Within the entries below, every line containing "accomplish" is to be copied.

__________

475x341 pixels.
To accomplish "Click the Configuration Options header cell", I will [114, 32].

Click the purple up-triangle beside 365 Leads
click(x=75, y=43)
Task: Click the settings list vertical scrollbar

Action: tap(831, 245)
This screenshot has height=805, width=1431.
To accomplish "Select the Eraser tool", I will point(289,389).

__________

Response for this exercise →
To accomplish "Click the Configuration Options header cell", I will [114, 32].
To accomplish "Select the Eraser tool", I will point(289,389).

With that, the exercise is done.